## Task description:
Rewrite every line below, keeping all lines that carry no coordinates. Multiply each coordinate value in the answers by 0.9 and round to the nearest whole number, with halves rounded up. Leave every other number unchanged, and omit the pictures.

## Extracted data:

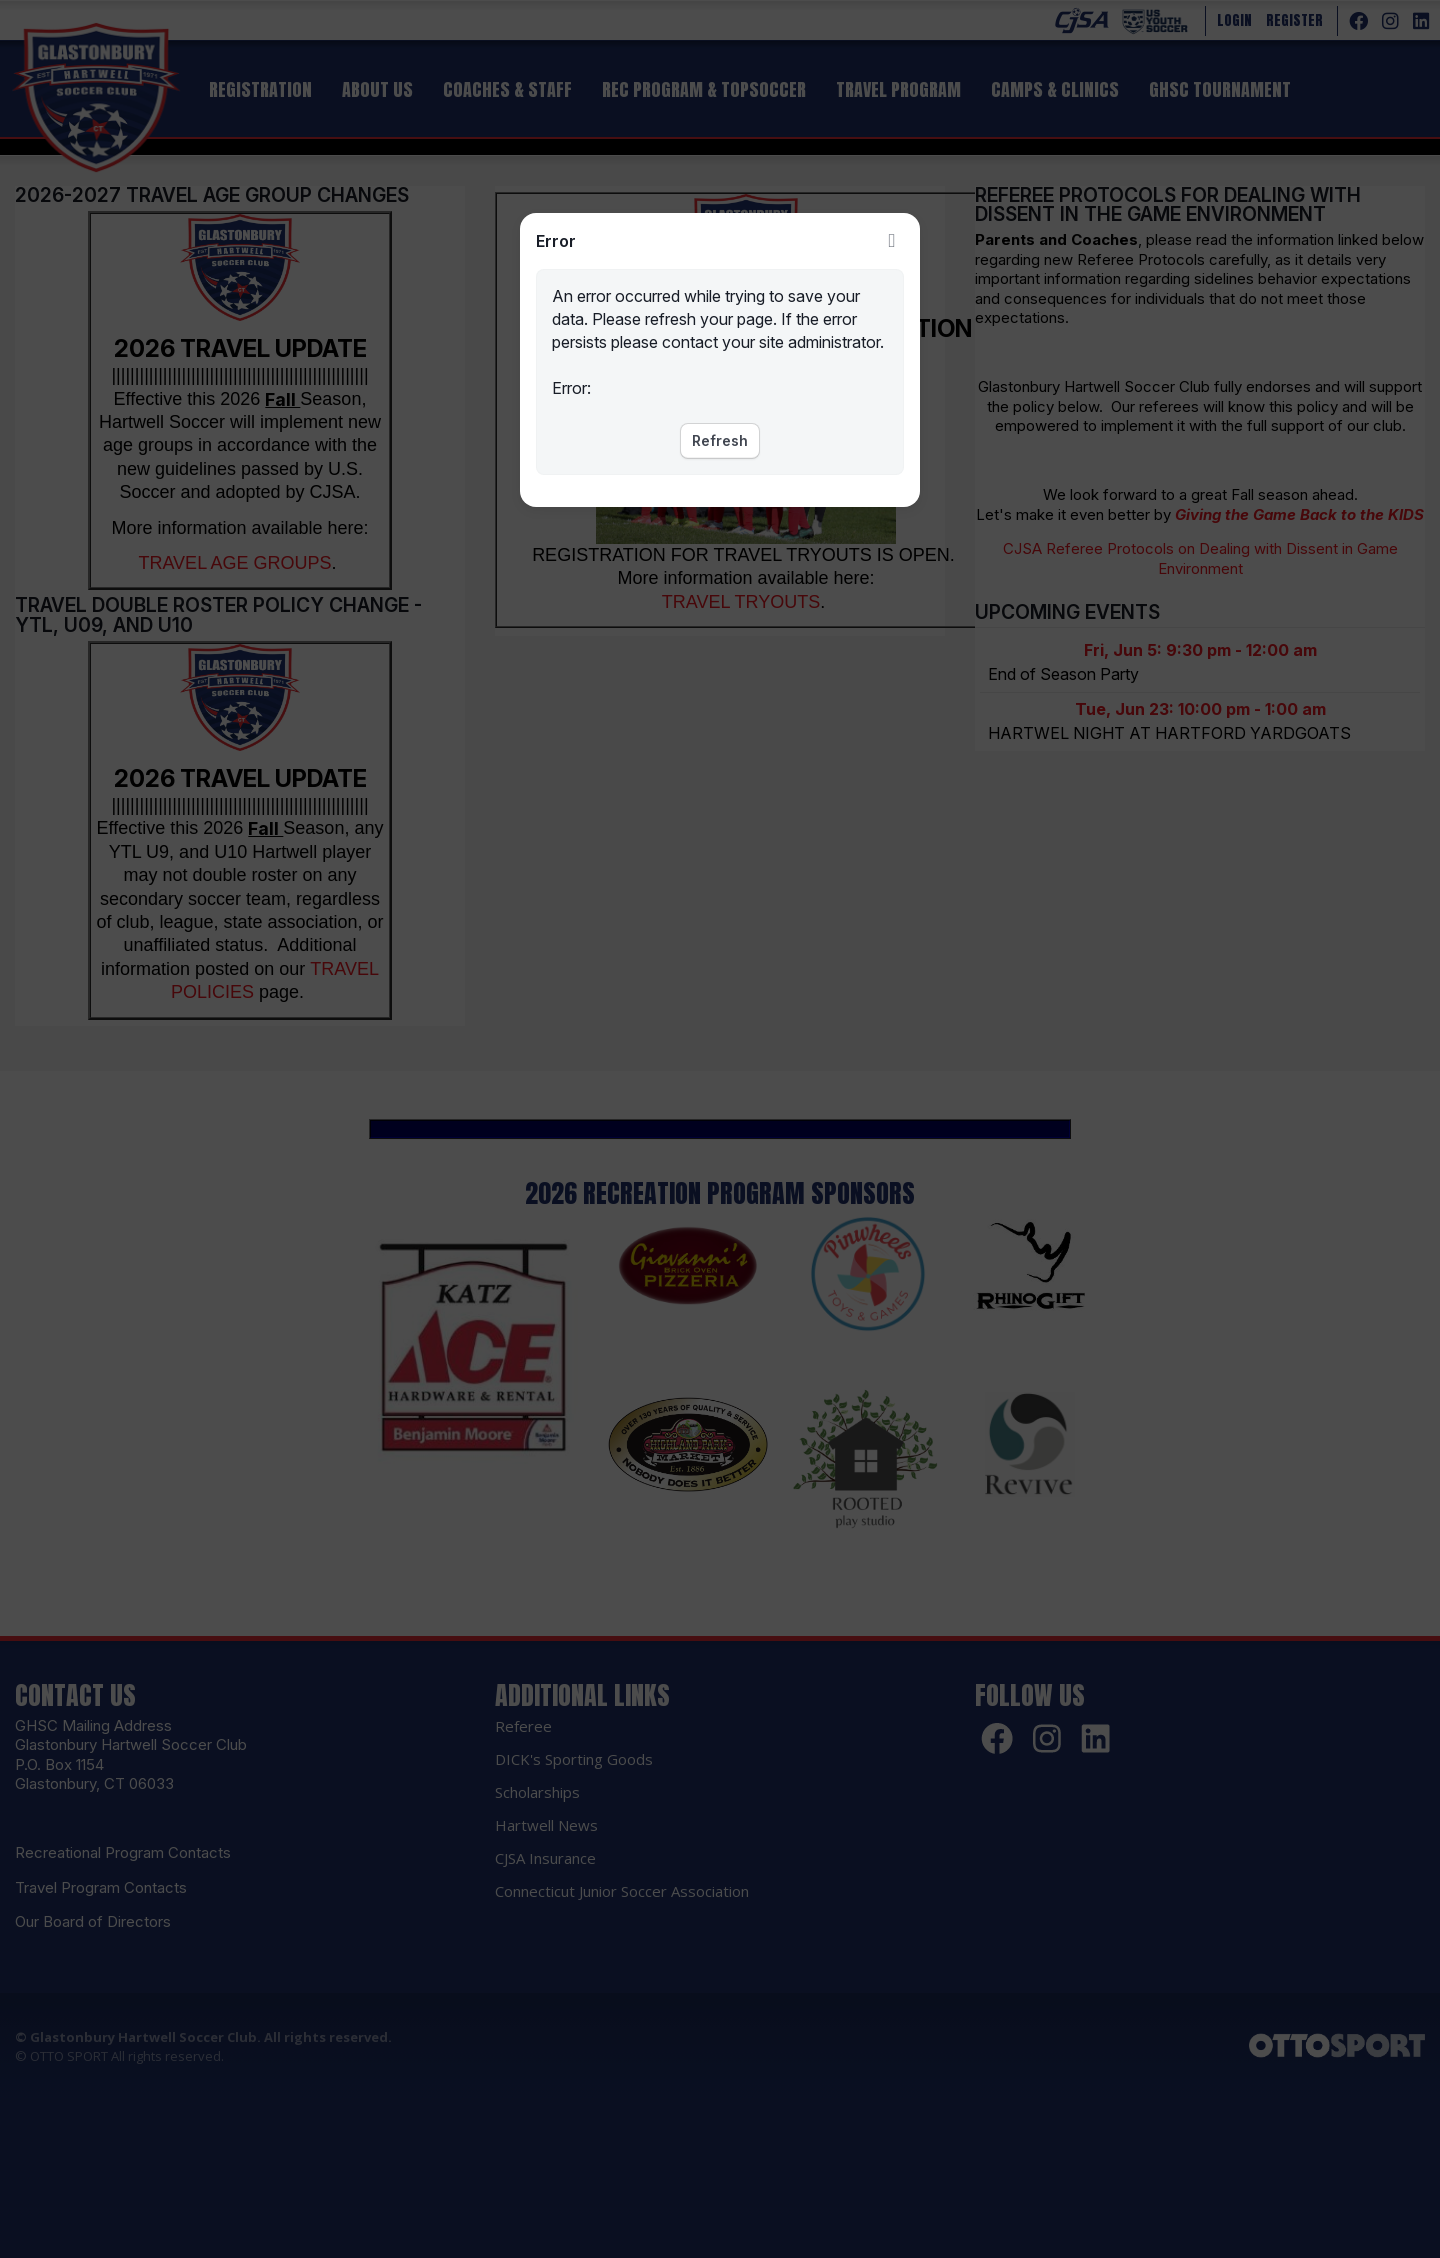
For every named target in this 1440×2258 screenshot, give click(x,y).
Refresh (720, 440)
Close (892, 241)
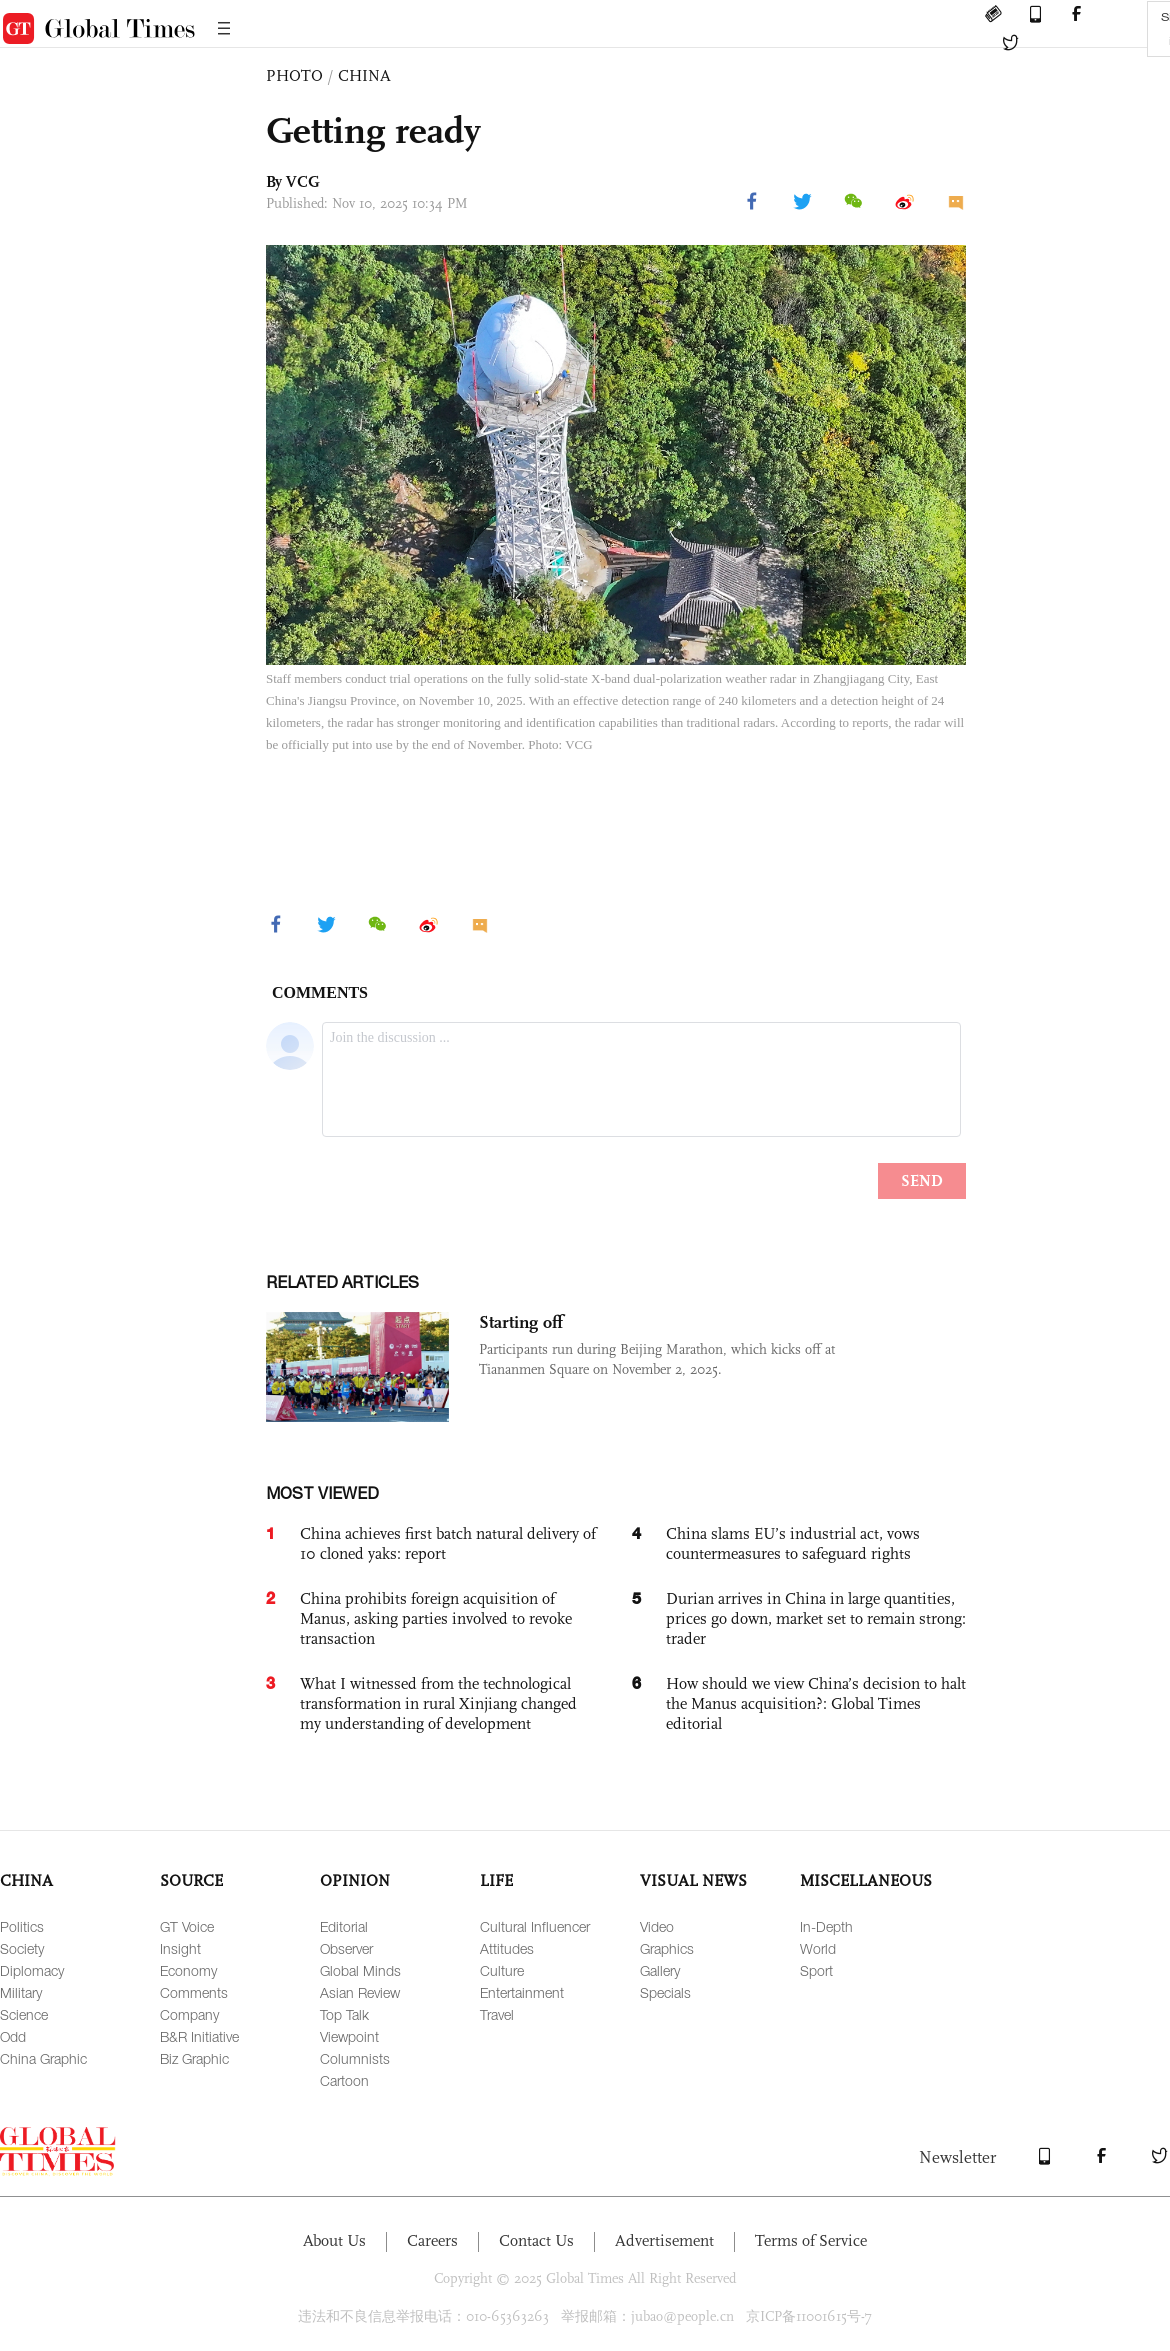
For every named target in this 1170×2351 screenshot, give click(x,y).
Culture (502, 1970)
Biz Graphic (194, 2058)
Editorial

## Final answer:
For every named target in this 1440×2258 screenshot, give click(x,y).
Refresh (648, 396)
Close (803, 217)
For every named target in this 1170×2351 screenshot, give click(x,y).
Culture (452, 1773)
Biz Graphic (175, 1852)
Editorial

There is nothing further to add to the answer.